Brezenoff launched his petition on Nov. 9, one day after Donald Trump‘s election, hoping to spark a discussion with friends on social media. But on Thursday, Change.org announced that the call to action had officially become the fastest growing and most signed petition in the website’s 10-year history. As of Monday, it had more than 4.7 million signatures, and several celebrity supporters, including Lady Gaga, Laverne Cox and Sia.

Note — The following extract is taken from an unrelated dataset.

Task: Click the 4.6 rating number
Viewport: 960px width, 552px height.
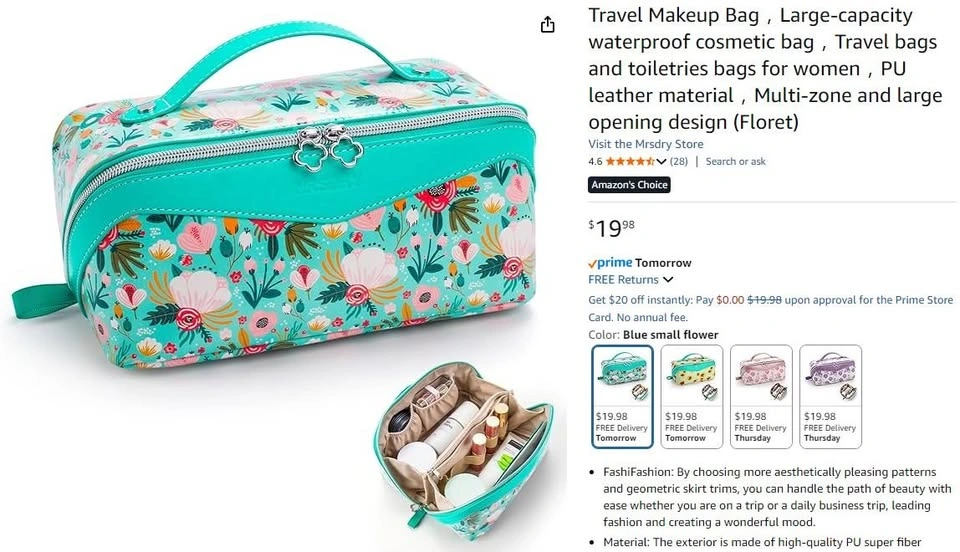Action: click(595, 162)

The left is actually divided on this. Some want to turn this vote into a gimmick to promote abolishing the electoral college, others are stuck on the silly and futile idea of pressuring electors to make Hillary president. If you think she has some sort of moral claim to the office, or at least would make a more suitable president than Trump, how can you condone taking electoral votes out of her column and wasting them on a “Not Trump” protest? If you want to make the winner of the popular vote president in future elections and you believe (correctly) that there’s no earthly way you’re going to convince 37 Republican electors to vote for Clinton instead of Trump, how could you not condone it?

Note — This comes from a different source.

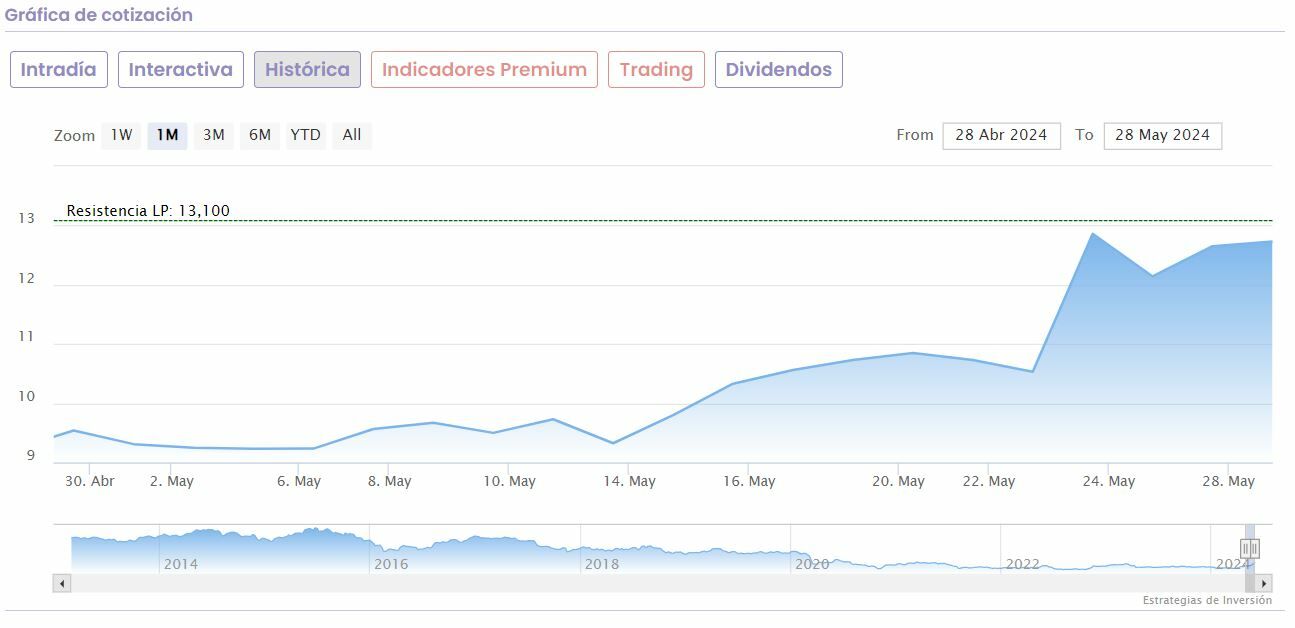Open the Intradía chart tab
Screen dimensions: 1295x628
[x=59, y=70]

Here’s a video that the faithless “Hamilton electors” put together for their cause. Highly speculative exit question for legal eagles and constitutional scholars: If the electoral college did deny Trump 270 electoral votes, throwing the election to the House, could Congress simply refuse to certify those results when it meets on January 6th to count the votes? Does Congress have any role beyond affirming that every elector’s vote was recorded properly, per their true intent, or could it reject Texas’s results, for example, on grounds that Suprun’s should have gone to Trump? I assume that the votes of the electors can’t be challenged, at least as a matter of federal law, on grounds that they were “pledged” to a candidate. Does Congress have a remedy in the certification process to make sure that the popular vote of each state election is properly recognized in the form of compelling its electors to vote a certain way?